Work instruction
Every line from the start of the data through the line containing "You are a computer-use" should be retyped exactly; the pictures should not.

Data for this task section start

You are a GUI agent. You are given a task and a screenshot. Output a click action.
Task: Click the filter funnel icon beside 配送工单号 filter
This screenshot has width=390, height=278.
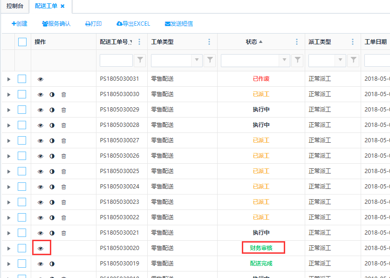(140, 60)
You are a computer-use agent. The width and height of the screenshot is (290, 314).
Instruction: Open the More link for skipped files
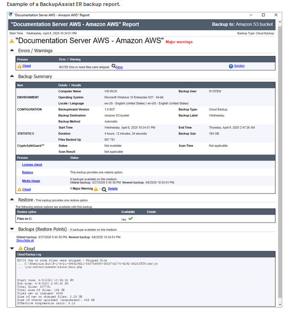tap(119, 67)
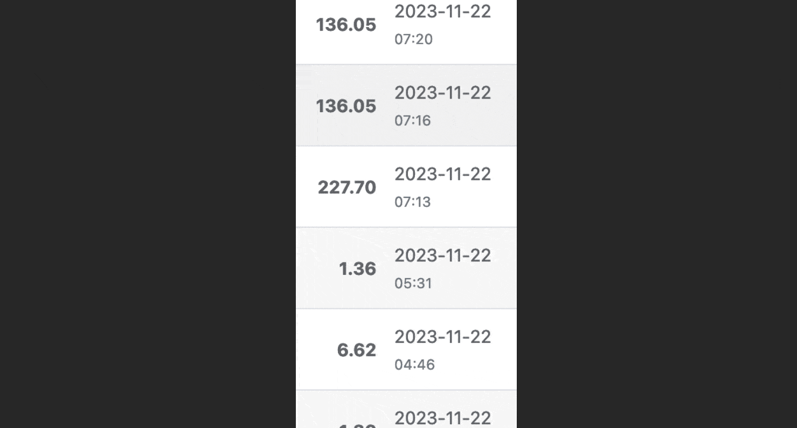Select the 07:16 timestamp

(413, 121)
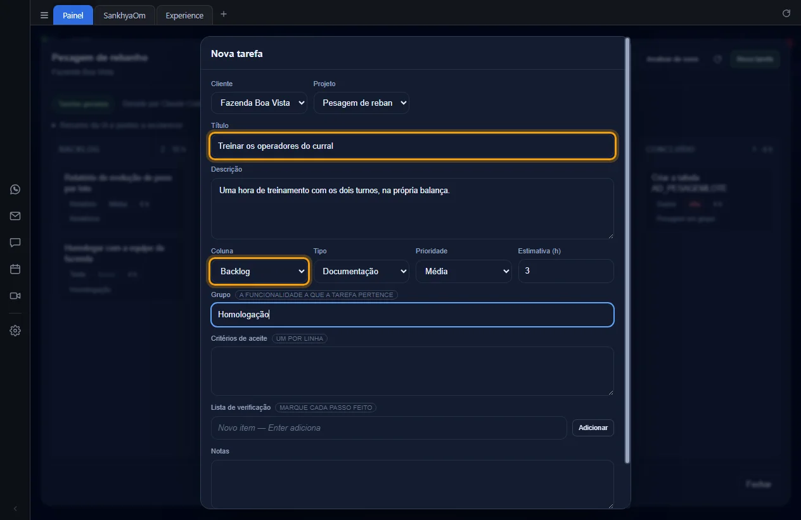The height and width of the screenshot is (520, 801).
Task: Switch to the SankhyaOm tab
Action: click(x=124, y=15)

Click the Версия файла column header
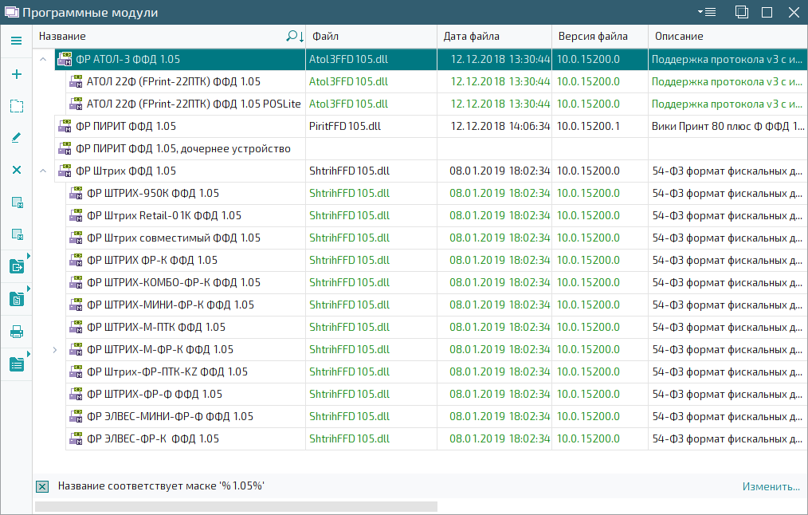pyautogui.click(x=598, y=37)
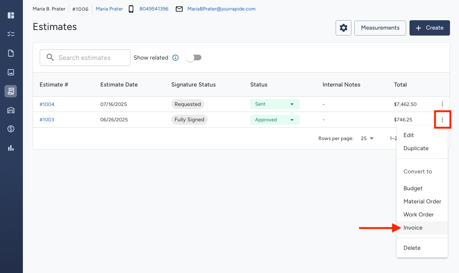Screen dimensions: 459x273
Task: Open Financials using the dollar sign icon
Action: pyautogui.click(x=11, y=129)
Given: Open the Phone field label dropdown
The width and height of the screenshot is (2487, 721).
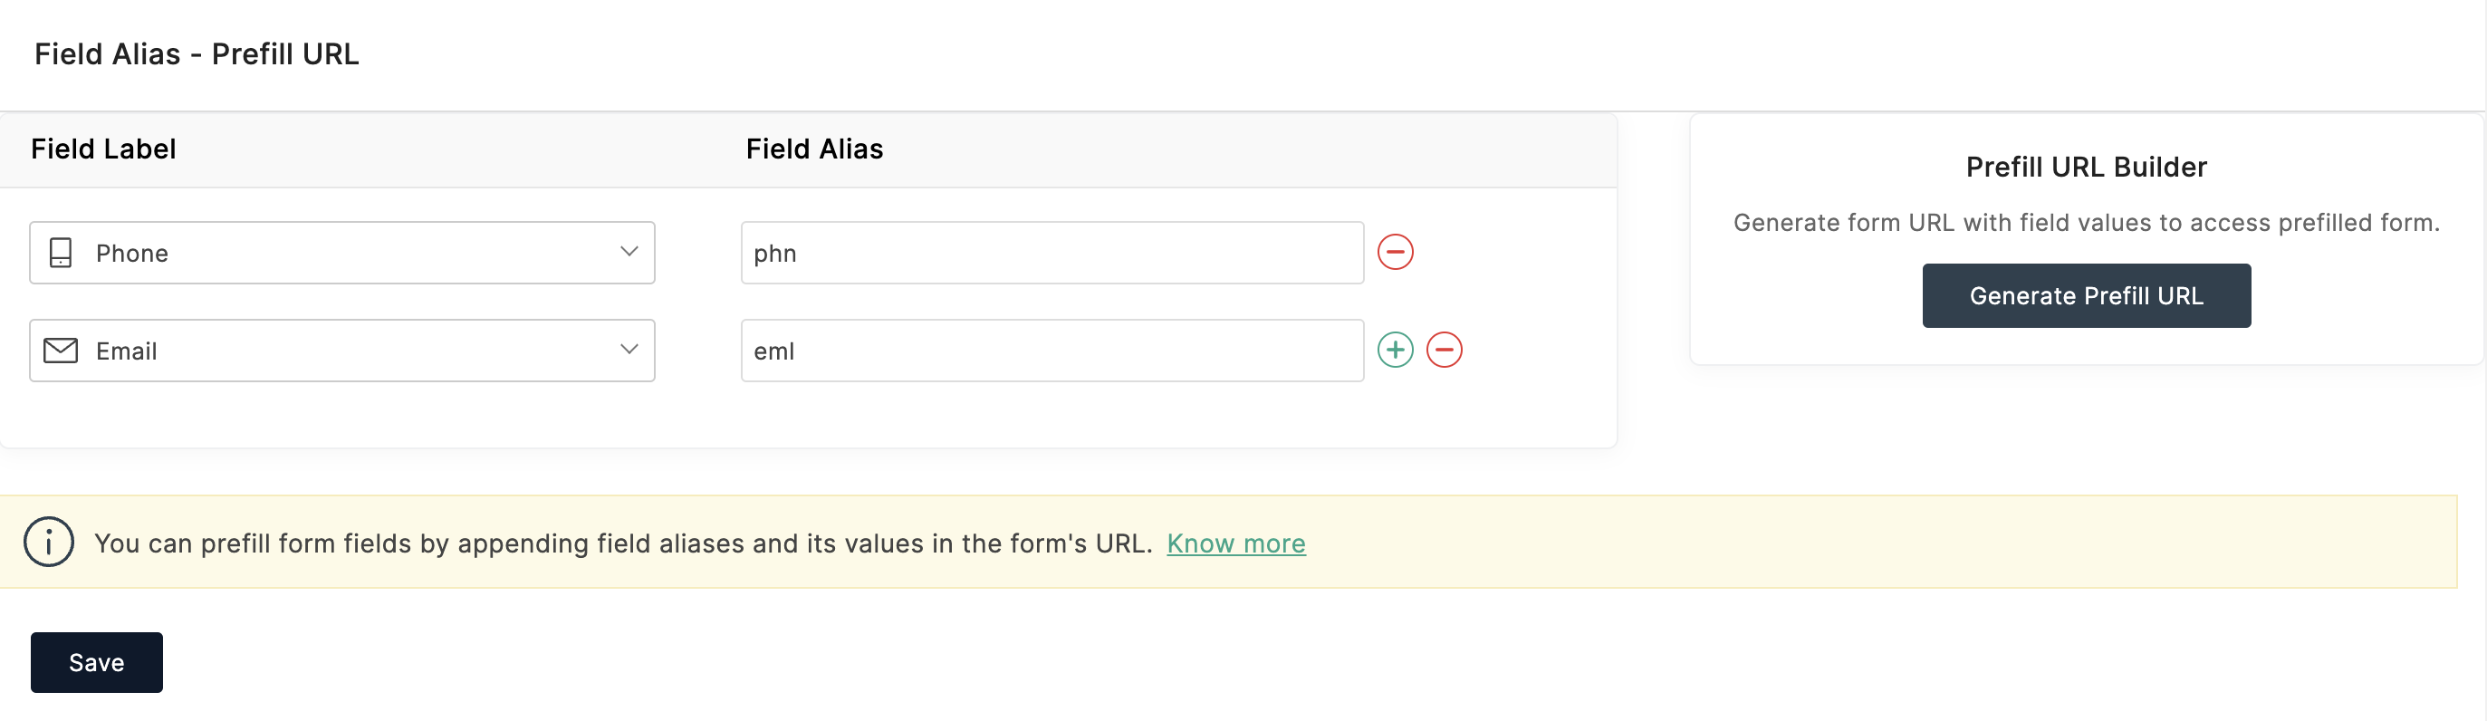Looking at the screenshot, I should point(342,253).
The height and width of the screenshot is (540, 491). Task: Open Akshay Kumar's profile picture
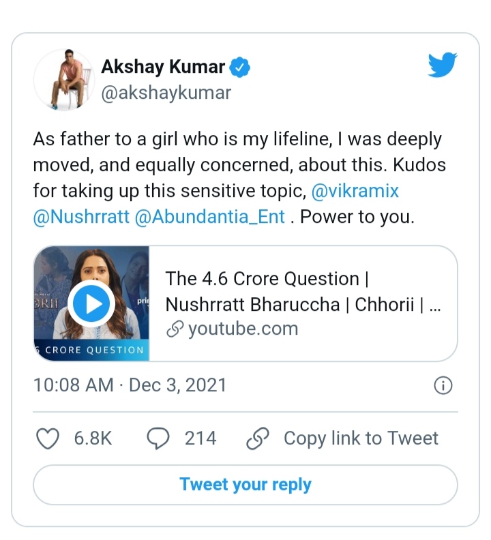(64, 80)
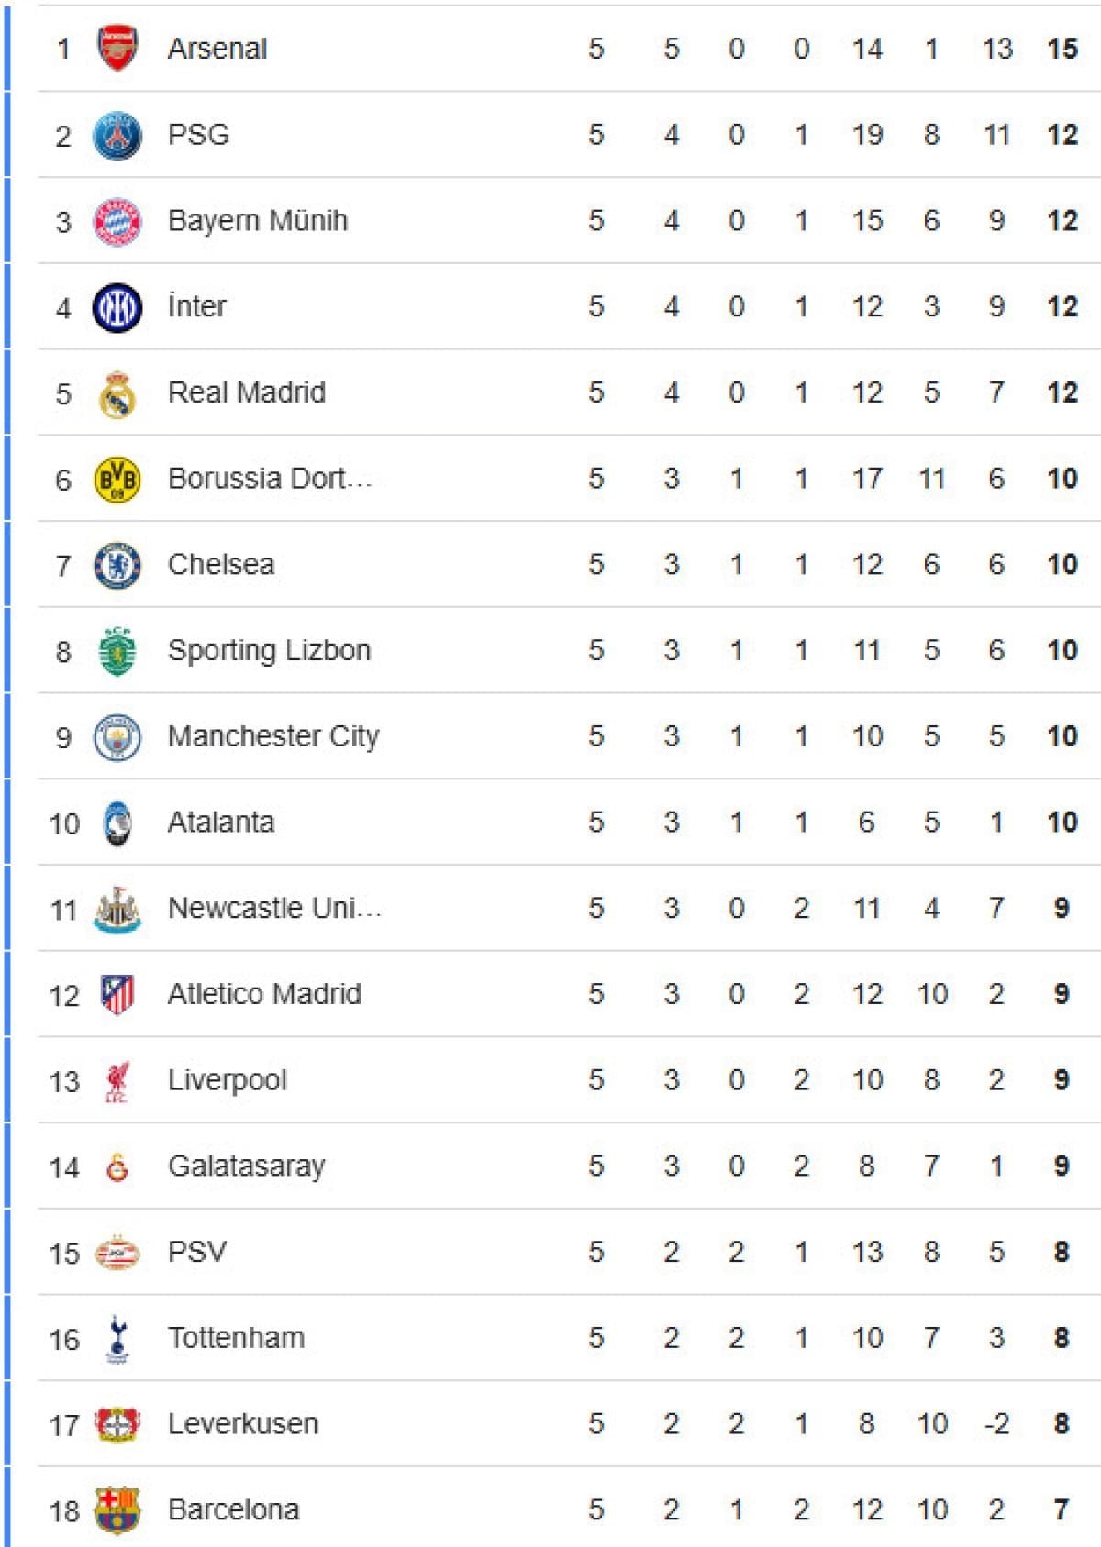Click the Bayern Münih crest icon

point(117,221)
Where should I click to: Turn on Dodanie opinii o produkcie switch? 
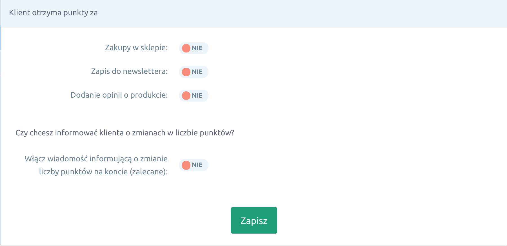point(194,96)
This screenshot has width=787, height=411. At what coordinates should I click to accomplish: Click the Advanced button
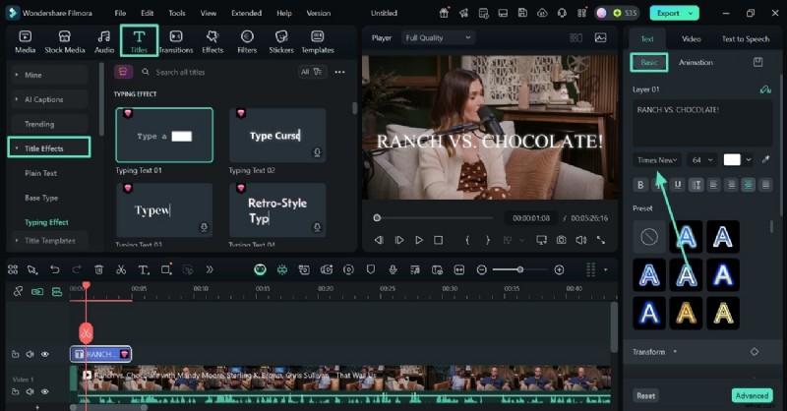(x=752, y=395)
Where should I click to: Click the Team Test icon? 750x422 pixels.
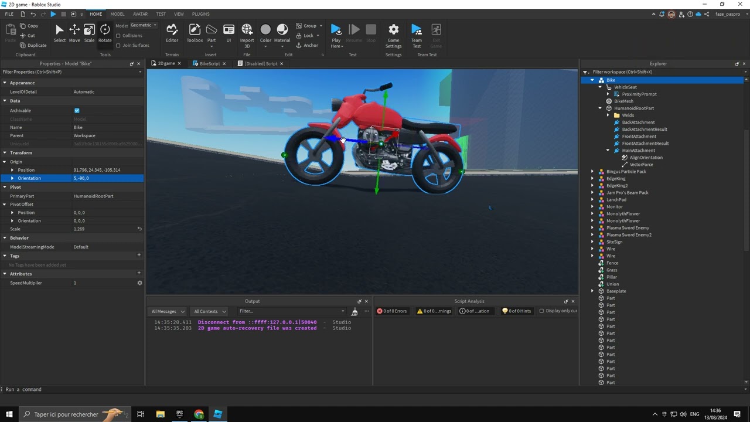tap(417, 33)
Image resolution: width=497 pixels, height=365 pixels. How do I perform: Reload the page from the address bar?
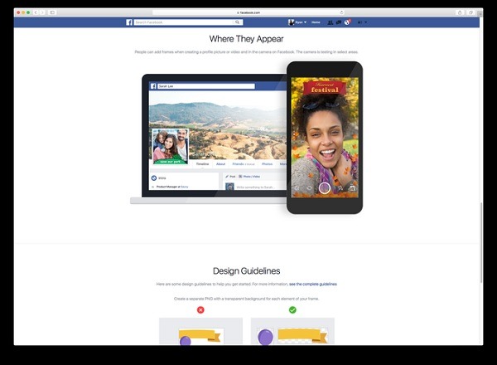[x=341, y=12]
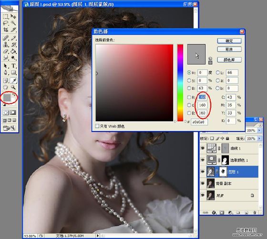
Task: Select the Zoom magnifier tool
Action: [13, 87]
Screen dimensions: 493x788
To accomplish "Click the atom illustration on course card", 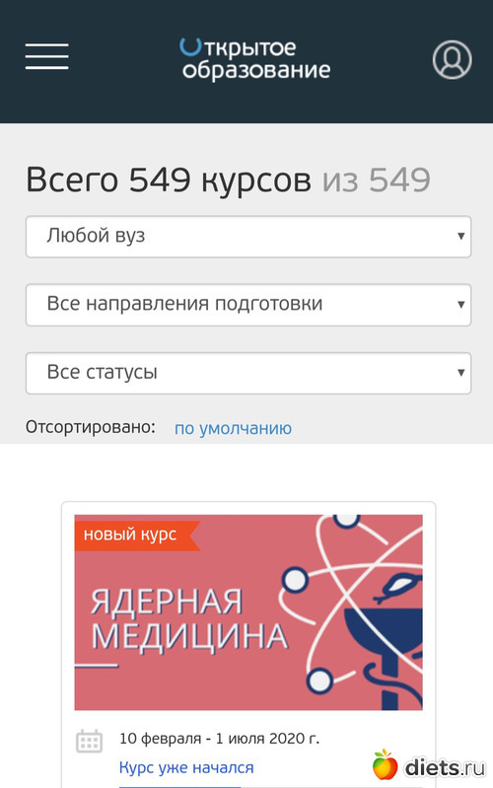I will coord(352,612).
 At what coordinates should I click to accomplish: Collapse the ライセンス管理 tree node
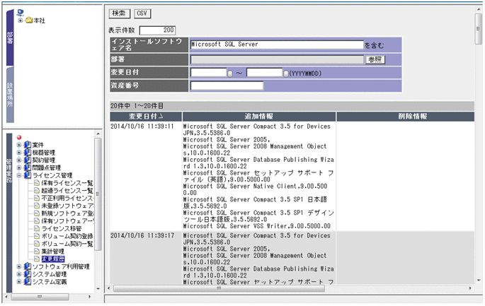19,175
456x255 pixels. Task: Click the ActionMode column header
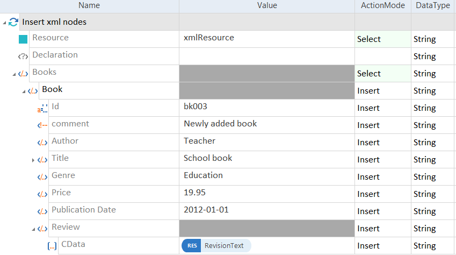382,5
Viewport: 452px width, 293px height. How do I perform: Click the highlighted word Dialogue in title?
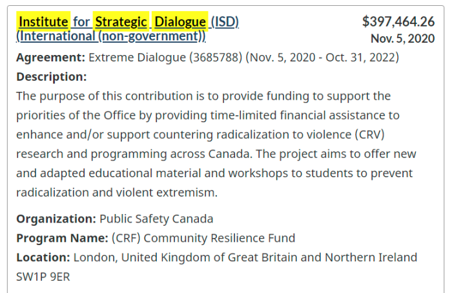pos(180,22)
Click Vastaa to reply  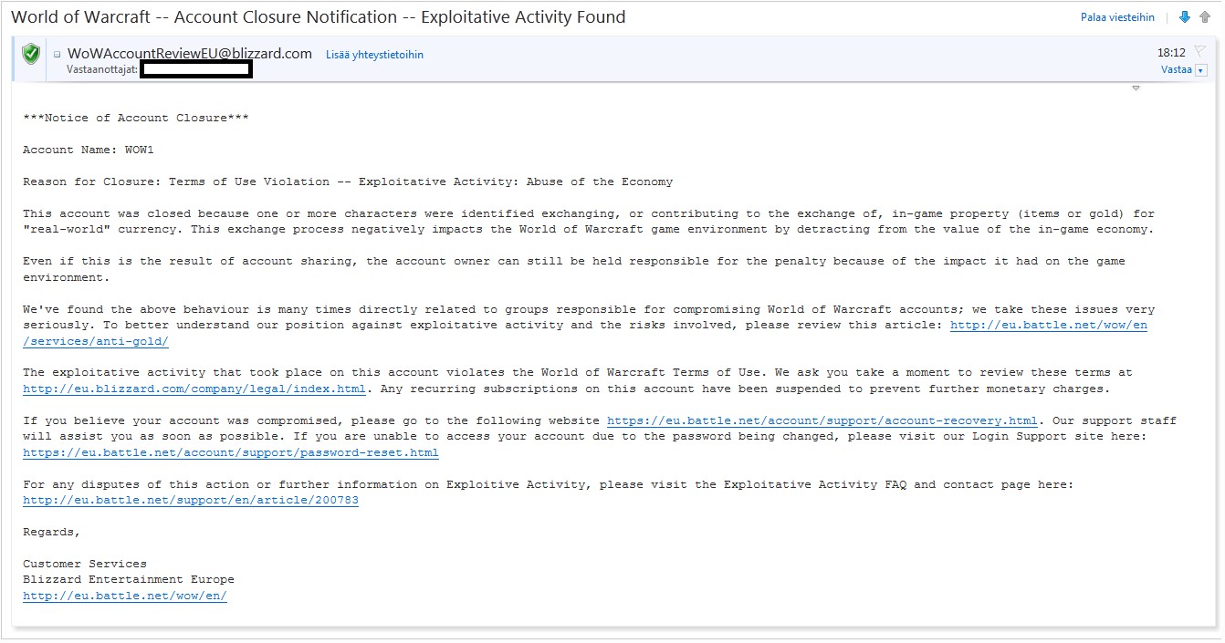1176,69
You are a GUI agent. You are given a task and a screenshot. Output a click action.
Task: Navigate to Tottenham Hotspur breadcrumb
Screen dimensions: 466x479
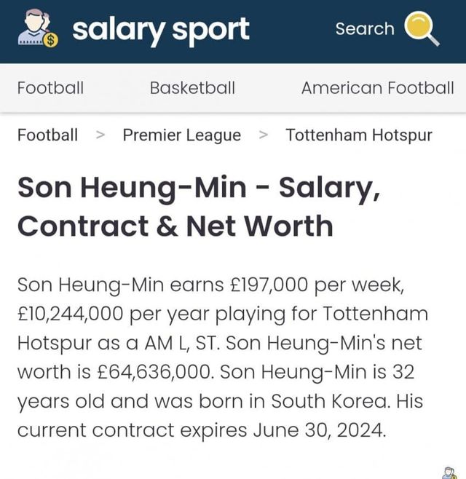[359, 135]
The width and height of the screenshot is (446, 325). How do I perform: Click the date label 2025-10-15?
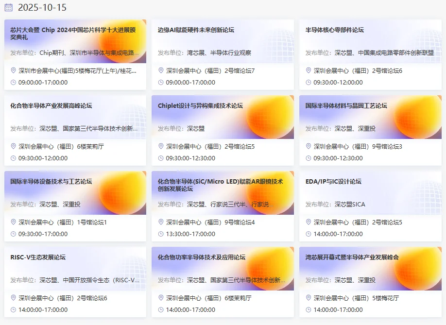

Data for this task section end

Answer to the exercise
You are a GUI agent. You are given a task and a screenshot. Output a click action.
Task: Click the filter funnel icon beside 配送工单号 filter
This screenshot has width=390, height=278.
(140, 60)
You are a computer-use agent. The width and height of the screenshot is (290, 314).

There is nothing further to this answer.